One could argue that the American people have shown a good deal of patience with the president and his war already. As the war began, Dick Cheney was telling folks that he expected it to last "weeks rather than months." Nearly four years and what seems like a lifetime of "critical next six months" later, it's a lot to ask anyone for another two or three years -- particularly when that could mean that a few thousand more American troops will join the more than 3,000 who have been killed in the war already.

Which brings us back to the president's predicament. If his "surge" were really a "surge" -- a plan to send a force to Iraq so huge that victory would be inevitable and quick -- there's a chance that the American people might get behind it as some kind of last best hope. But that's not what Bush has in mind. Instead, the president is reportedly looking at sending something like 20,000 more troops. That's more than most Democrats -- or more Americans -- are interested in supporting, and it's probably not enough for a surge supporter like John McCain. Writing in the Washington Post over the weekend, McCain said: "The worst of all worlds would be a small, short surge of U.S. forces. We have tried small surges, and they have been ineffective because our commanders lacked the forces necessary to hold territory after it was cleared. Violence, which fell dramatically while U.S. forces were present, spiked as soon as they were gone. Any new surge needs to provide enough American troops to hold the areas on their own."

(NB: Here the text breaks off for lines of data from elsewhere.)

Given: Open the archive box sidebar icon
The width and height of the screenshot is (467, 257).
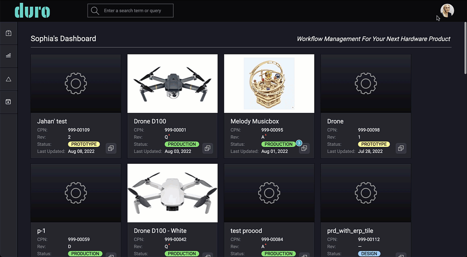Looking at the screenshot, I should click(8, 102).
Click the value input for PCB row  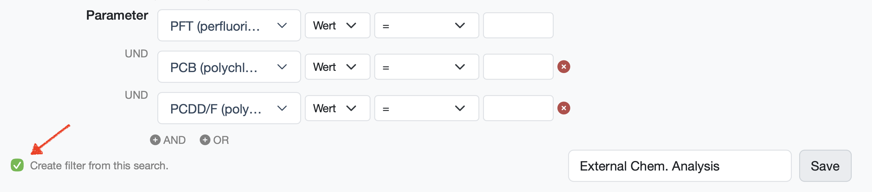(x=518, y=67)
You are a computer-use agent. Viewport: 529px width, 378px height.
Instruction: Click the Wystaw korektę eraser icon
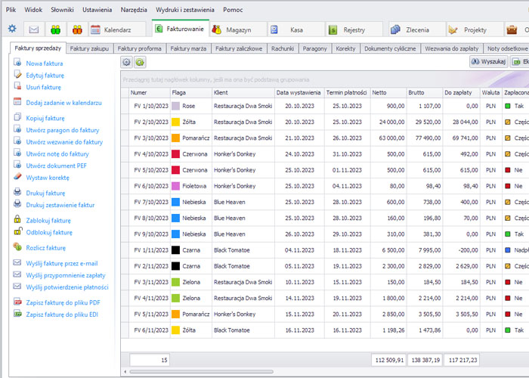coord(19,177)
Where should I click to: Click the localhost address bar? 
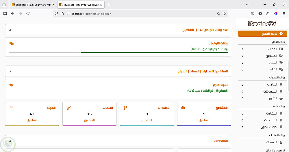coord(139,14)
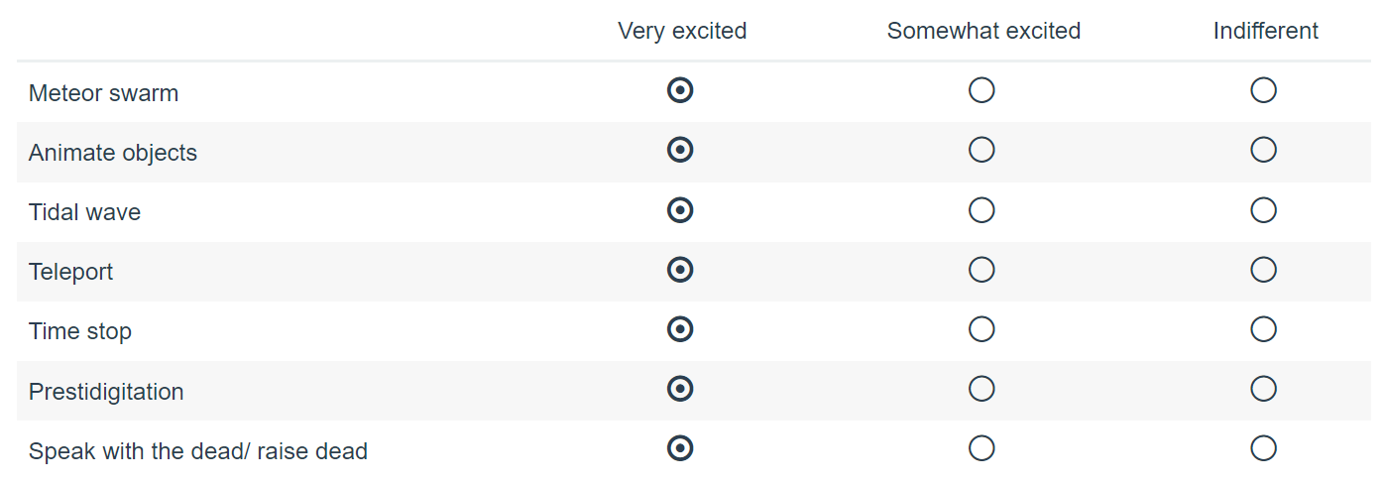Click Very excited radio for Teleport
The image size is (1384, 486).
click(x=680, y=270)
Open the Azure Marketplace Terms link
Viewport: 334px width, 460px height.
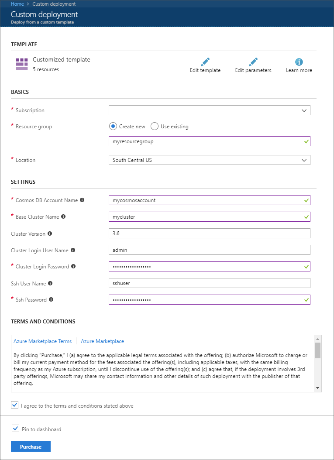(x=42, y=341)
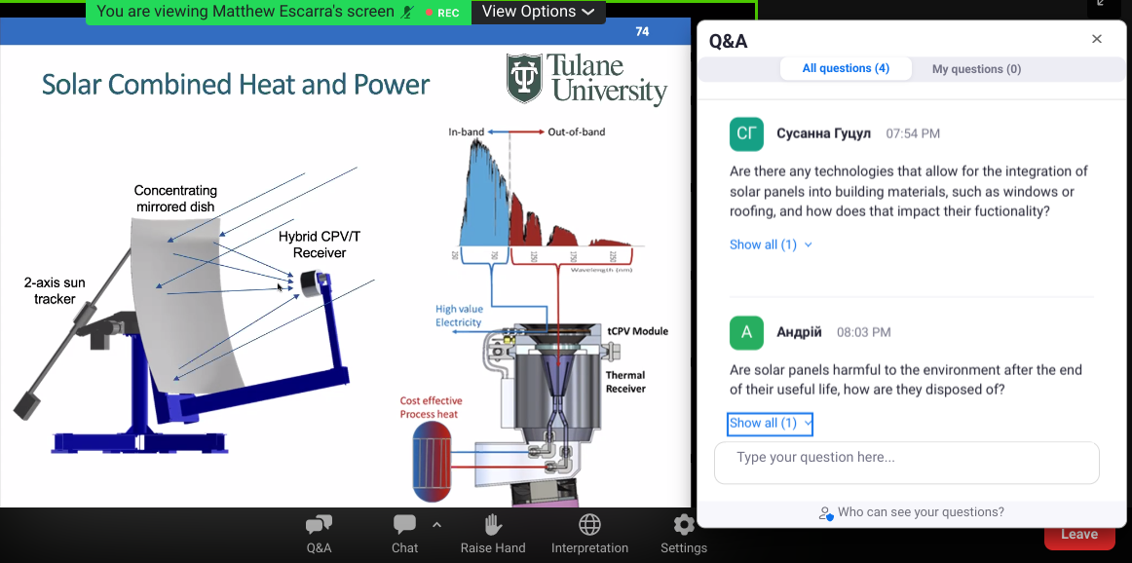Click the window resize icon at top right

click(1102, 4)
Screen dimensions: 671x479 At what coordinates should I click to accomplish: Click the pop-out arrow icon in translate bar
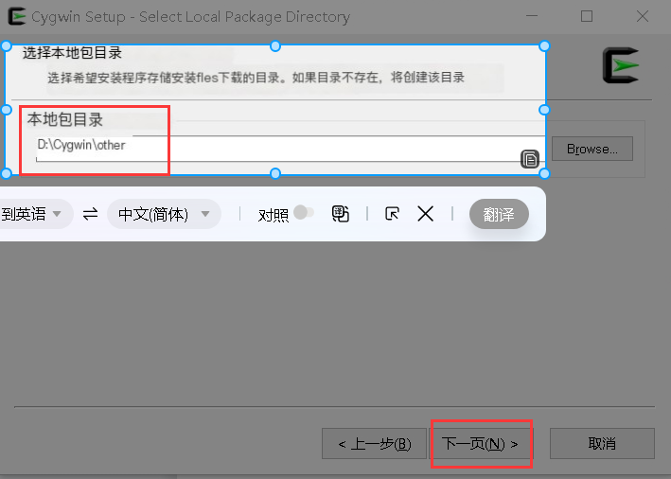click(392, 213)
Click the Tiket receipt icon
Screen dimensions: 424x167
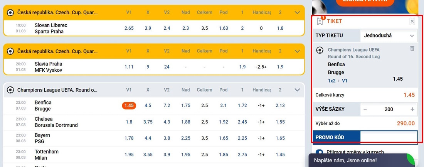click(x=320, y=21)
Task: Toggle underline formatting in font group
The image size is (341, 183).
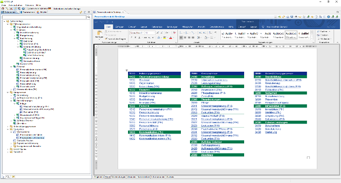Action: click(139, 38)
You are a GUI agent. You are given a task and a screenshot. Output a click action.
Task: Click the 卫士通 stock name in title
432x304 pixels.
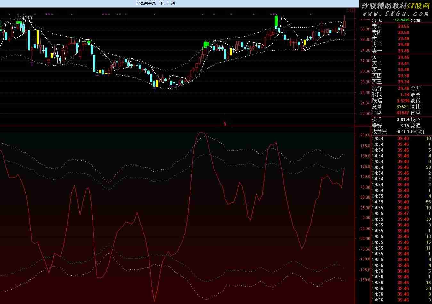pos(167,4)
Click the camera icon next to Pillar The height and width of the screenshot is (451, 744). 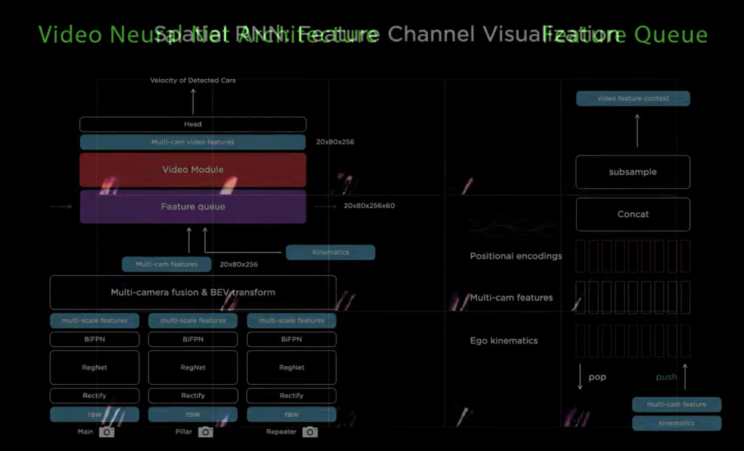pos(206,432)
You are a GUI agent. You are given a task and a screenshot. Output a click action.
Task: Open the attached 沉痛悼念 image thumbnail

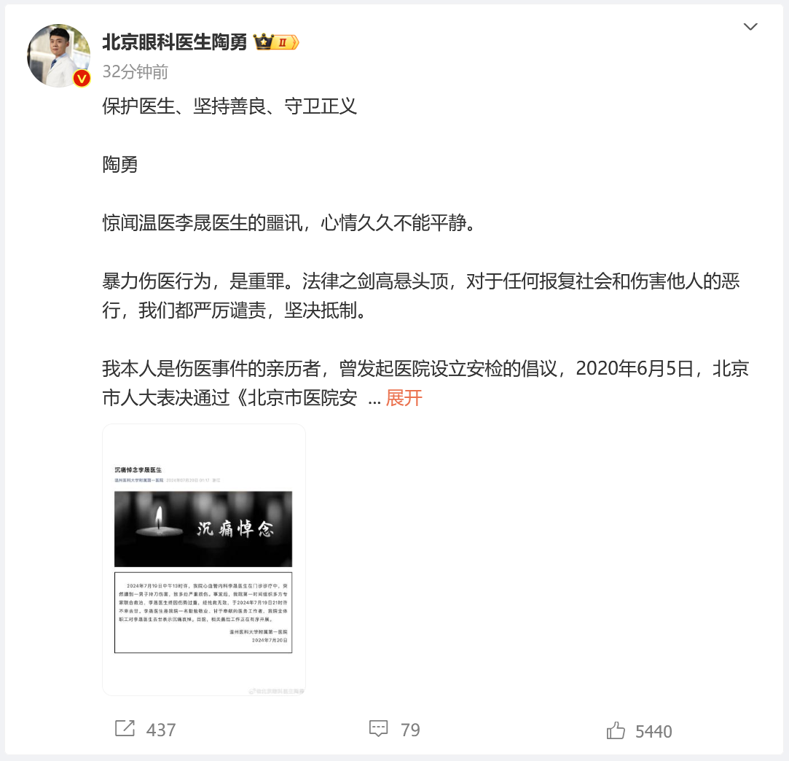tap(204, 560)
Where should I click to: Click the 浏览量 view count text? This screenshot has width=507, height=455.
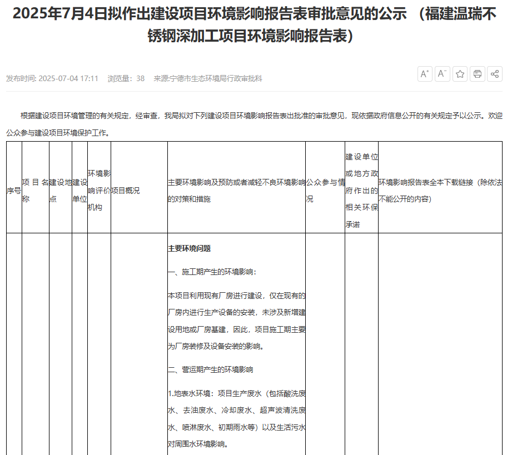click(126, 78)
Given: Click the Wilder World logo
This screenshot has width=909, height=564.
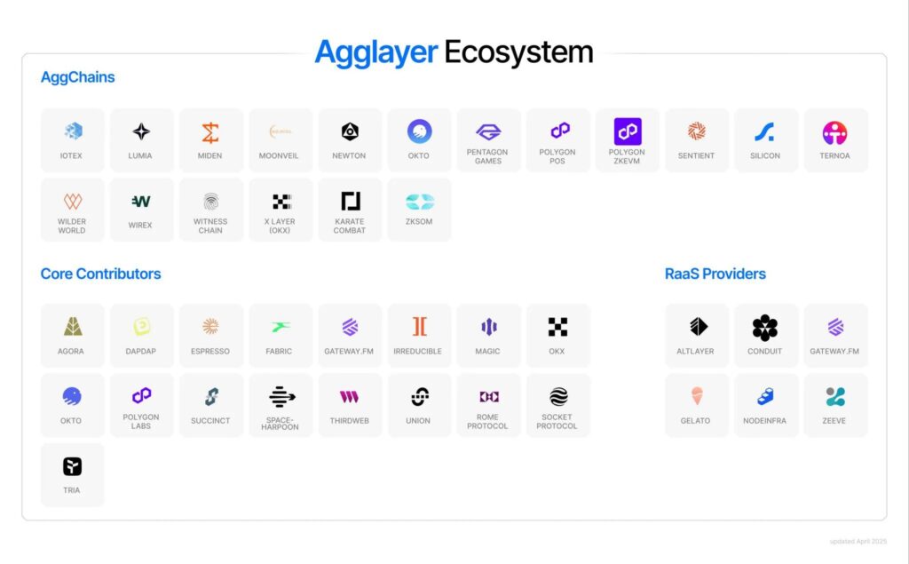Looking at the screenshot, I should click(x=73, y=202).

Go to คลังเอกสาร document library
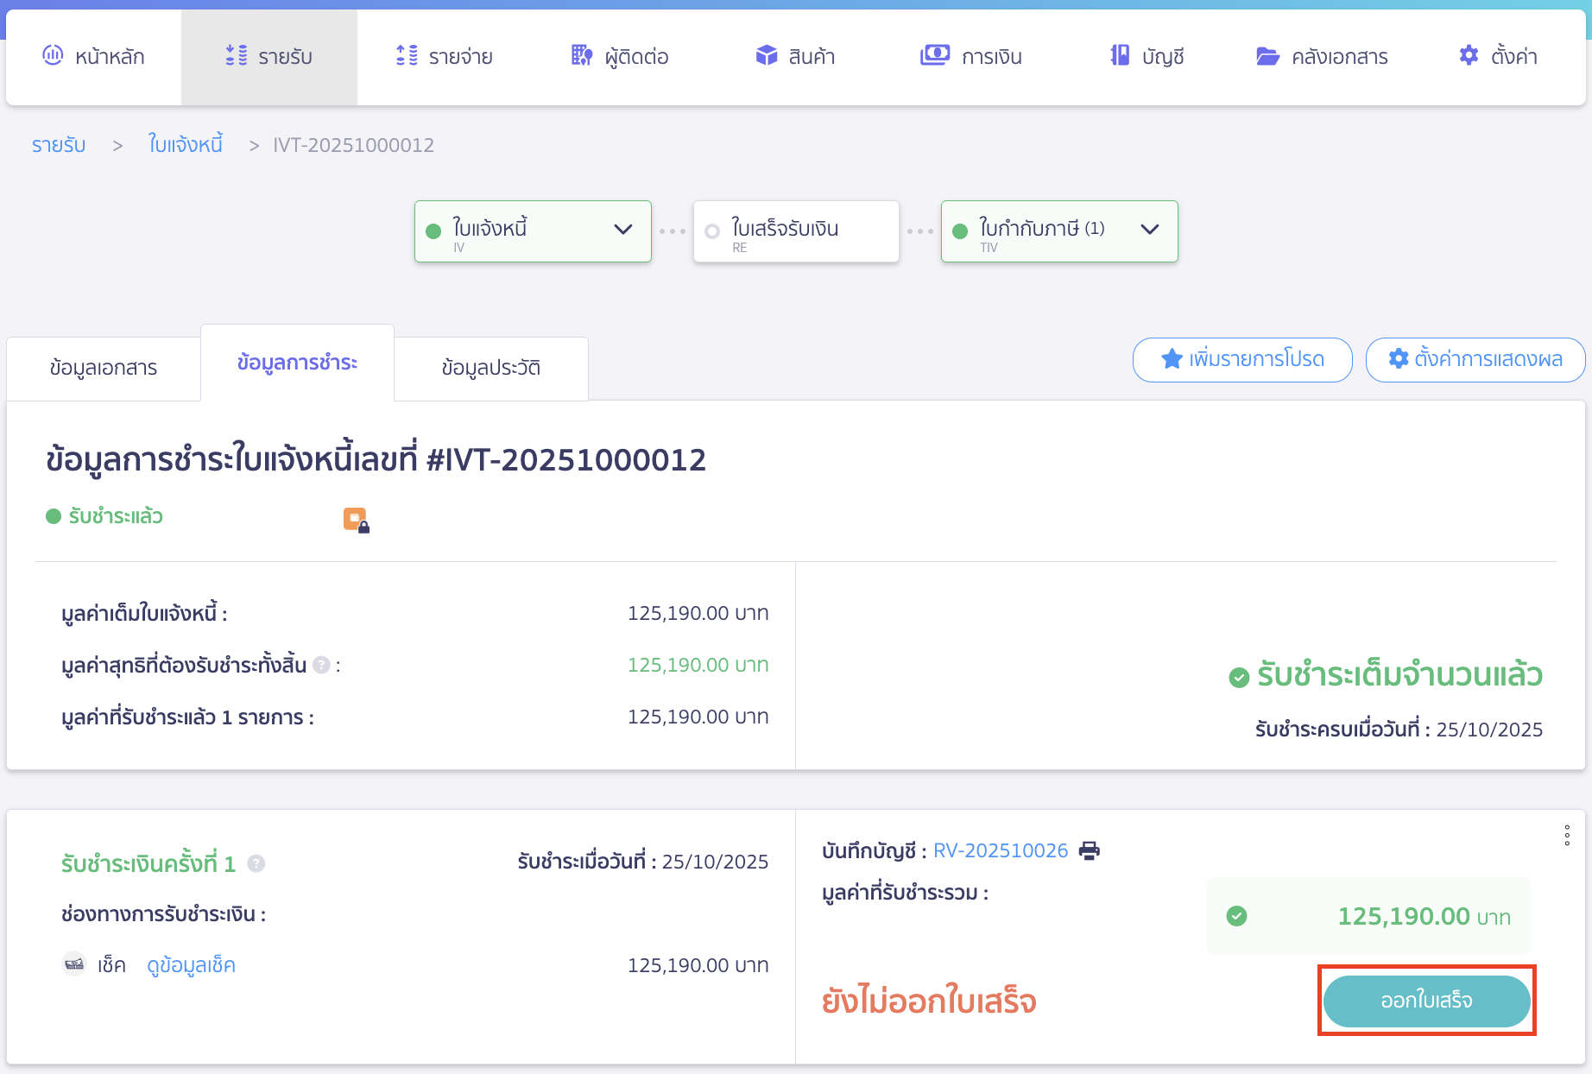1322,57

If Bush loses McCain on the surge, who does he have left? The Democratic leaders in Congress have already said they won't support the surge, and Robert Novak says that the White House is going to have a hard time drumming up support from more than about a dozen GOP senators. Maybe Bush doesn't need the Senate -- Democrats like Joe Biden seem resigned to the idea that there's nothing they can do to stop Bush from running the war however he wants -- but can the president really keep sending more troops to Iraq without support from the American people or their elected representatives? And how can he possibly get that support unless the "way forward" he's about to unveil is more clearly the "way out" than it's shaping up to be now?


By Tim Grieve

Tim Grieve is a senior writer and the author of Salon's War Room blog.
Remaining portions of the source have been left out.